◆ Texto extraído
______________________________

Nunca fui fanática de la poesía, pero no por gusto sino por impotencia. Antes solía leer a autores como Espronceda, Bécquer, Neruda, Lorca, Manrique, Unámuno, T.S. Eliot, Cernuda o Alberti, entre otros pero como escritora me frustra no ser capaz de escribir  poesía. De decir tanto con tan poco, encontrar las palabras adecuadas y justas para expresar cualquier sentimiento y hacerlo con arte. De hacer bailar figuras retóricas con gracia y desnudar el alma en cada verso.  Relato, ensayo, novela, cuento, soy capaz de abordar estos géneros y hacerlo decentemente, pero la poesía se me resiste como el ballet clásico a los chicos que practican break dance.

Lo he intentado, juro que lo he intentado, pero mis estrofas se parecen más a una mala canción rapera que a un poema y mi lectora interior los desecha sin miramientos. Esa frustración me llevó a dejar de leer poesía durante mucho tiempo y centrarme en la narrativa. Sin embargo, la poesía ha vuelto sola a mi vida, se ha colado casi sin darme cuenta y he hecho las paces con ella, ahora vuelvo a leer poesía pero he dejado de intentar escribirla, prefiero disfrutarla y dejar que la escriban los que han nacido para ello.

Los culpables de que vuelva a leer poesía son poetas de hoy que he conocido personalmente.

Primero descubrí a Jose Manuel Gallardo en un recital-concierto en el que los versos y la música nublaron mis sentidos. Ha publicado Números rojos, Límites y Dos poemas y un caféportada-imagen1

Un ejemplo de Límites:

Remo muerto a manos de su hermano
por no respetar la línea fronteriza
que éste trazó.
Horacio Clorita defendiendo un puente
frente a la barbarie,
convertido en héroe.

______________________________

◆ Tarea escrita
Reescribe el fragmento del texto sobre la poesía que empieza por "Un ejemplo de" y sigue hasta "convertido en héroe.", y cambia "hermano" por "gemelo".

◆ Extracto de datos
______________________________

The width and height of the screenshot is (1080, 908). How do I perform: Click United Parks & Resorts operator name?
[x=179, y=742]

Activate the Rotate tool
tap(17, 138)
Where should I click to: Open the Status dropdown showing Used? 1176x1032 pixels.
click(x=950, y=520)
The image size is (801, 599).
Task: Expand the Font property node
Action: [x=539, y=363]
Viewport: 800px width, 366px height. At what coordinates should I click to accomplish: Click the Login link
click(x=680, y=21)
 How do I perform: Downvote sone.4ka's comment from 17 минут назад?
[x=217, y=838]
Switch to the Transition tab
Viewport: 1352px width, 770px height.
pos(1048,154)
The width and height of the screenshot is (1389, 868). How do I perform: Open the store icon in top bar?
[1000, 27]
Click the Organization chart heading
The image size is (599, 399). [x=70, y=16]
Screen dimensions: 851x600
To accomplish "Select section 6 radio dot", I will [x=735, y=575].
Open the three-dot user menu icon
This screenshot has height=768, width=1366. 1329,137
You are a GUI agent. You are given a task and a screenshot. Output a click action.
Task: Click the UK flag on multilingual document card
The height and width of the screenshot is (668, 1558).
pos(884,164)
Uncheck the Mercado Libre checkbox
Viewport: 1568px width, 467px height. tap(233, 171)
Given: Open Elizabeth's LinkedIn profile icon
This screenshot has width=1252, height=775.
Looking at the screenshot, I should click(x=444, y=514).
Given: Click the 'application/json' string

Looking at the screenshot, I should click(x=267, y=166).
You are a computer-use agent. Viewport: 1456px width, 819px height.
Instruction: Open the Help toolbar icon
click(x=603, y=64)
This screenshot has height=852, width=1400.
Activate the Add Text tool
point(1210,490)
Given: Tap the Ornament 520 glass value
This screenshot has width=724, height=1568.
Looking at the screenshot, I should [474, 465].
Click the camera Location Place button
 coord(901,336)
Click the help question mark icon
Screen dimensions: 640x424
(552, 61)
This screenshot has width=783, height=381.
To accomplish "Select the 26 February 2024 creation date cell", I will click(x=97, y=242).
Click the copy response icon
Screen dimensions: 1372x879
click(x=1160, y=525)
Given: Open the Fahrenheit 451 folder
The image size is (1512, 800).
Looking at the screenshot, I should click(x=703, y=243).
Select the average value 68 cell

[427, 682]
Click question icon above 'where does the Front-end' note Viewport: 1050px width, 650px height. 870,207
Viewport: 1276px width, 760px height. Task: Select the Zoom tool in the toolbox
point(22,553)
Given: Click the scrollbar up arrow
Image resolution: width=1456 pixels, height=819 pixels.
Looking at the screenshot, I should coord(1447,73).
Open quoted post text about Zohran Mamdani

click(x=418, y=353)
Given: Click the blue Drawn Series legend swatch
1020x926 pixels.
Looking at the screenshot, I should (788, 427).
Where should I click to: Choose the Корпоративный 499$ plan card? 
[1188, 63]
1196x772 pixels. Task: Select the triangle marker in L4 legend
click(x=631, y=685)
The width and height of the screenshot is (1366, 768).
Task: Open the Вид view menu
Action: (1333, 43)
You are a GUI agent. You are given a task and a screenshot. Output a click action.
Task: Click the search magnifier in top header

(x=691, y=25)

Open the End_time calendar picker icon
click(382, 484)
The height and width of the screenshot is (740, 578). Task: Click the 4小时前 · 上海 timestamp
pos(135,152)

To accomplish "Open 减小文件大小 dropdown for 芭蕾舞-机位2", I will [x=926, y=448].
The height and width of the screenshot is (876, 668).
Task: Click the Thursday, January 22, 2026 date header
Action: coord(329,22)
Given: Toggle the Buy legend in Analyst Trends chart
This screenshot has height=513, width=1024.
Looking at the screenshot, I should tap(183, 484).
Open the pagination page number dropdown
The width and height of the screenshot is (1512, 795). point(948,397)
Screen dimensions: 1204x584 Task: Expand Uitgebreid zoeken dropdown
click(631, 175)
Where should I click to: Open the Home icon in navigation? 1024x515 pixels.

______________________________

◆ Problema resuelto
Un ejemplo de Límites:

Remo muerto a manos de su gemelo
por no respetar la línea fronteriza
que éste trazó.
Horacio Clorita defendiendo un puente
frente a la barbarie,
convertido en héroe.